Some authorities limit intermittent personal services contracts to not more than 130 days cumulatively in a year. However, this restriction is compelled neither by section 3109 nor the FAR. Further, the OPM regulations place no time limit on initial intermittent appointments but do limit reappointments to perform the same duties to 130 days in some circumstances. The 130-day restriction appears to reflect 18 U.S.C. § 202’s limitation on persons appointed Special Government Employees or limitations imposed by the former Civil Service Commission (now OPM) on the intermittent hiring of experts and consultants.

Unless otherwise authorized by statute, section 3109(b) limits the compensation of personal services contractors to “the daily equivalent of the highest rate payable under section 5332 of [title 5],” which refers to the General Schedule (GS)—the pay schedule for most federal employees. In other words, the statute imposes a pay cap of GS-15, step 10. The statute permits an agency to exceed this pay cap “when specifically authorized by the appropriation or other statute authorizing the procurement of the services.” The Department of Homeland Security, for example, possesses statutory authority to exceed the pay cap “due to an urgent homeland security need.” The GS-15, step 10 pay cap does not apply to experts and consultants procured under section 3109, however, if the contractual relationship is that of an independent contractor, rather than an employer-employee-like relationship.

Gratuitous Services

Finally, experts and consultants procured, or appointed, under section 3109 may serve without pay if they agree in writing, in advance of performance, to waive all compensation. The Antideficieny Act (ADA), 31 U.S.C. § 1342, prohibits “an officer or employee of the United States Government” from accepting “voluntary services” for the United States, “or employ personal services exceeding that authorized by law except under emergency circumstances involving the safety of human life or the protection of property.” The purpose of the ADA’s prohibition is to preclude claims for future compensation. Free services are considered to be permissible “gratuitous” services, rather than impermissible “voluntary” services, if the service provider “executes an advance written agreement that (1) states that the services are offered without expectation of payment, and (2) expressly waives any future pay claims against the government.” This may also be accomplished through no-cost contracts in which it is clear that the agency incurs no financial obligation and the contractor is not entitled to any agency payment.

One caveat to the acceptance of gratuitous services is that the agency may not accept such services if the service provider is statutorily entitled to a rate of pay because the statutory entitlement cannot be waived. Experts and consultants procured under section 3109(b) may provide gratuitous services. Although their salary is statutorily capped at a GS-15, step 10 rate, there is no statutory minimum entitlement to compensation.

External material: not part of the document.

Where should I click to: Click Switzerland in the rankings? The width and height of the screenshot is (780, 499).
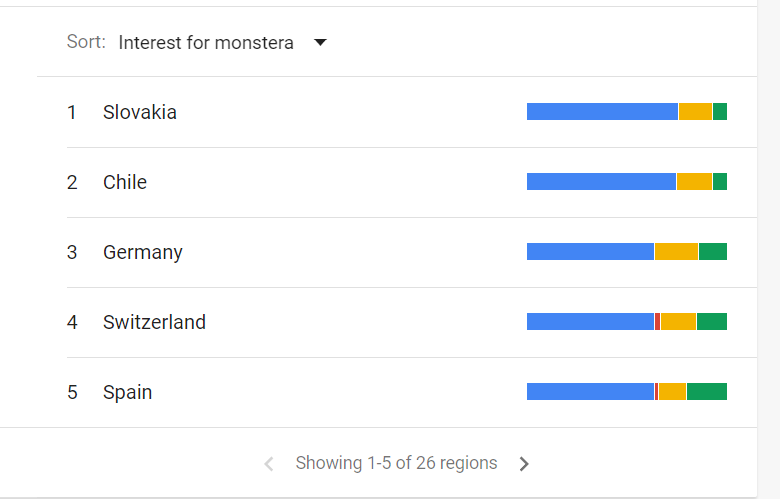154,322
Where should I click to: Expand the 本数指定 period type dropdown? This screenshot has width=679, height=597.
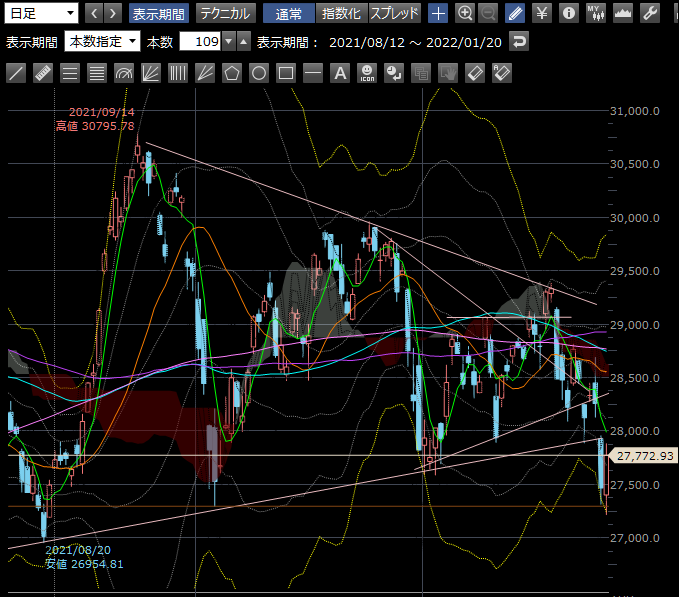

When coupled with another authorizing statute or appropriation, section 3109(b) authorizes agencies to procure the personal services of experts and consultants. Further, section 3109(b) applies to both organizational and individual personal services expert and consultant contracts, notwithstanding that such services are characterized by an employer-employee relationship. Although appearing to be government employees, individual personal services contractors lack the appointment required to be actual civil service employees. The clear language of relevant statutes and regulations, coupled with modern case law, suggests agencies have greater latitude in the procurement of personal services contracts than widely believed. This article has attempted to illuminate this hazy area of procurement law.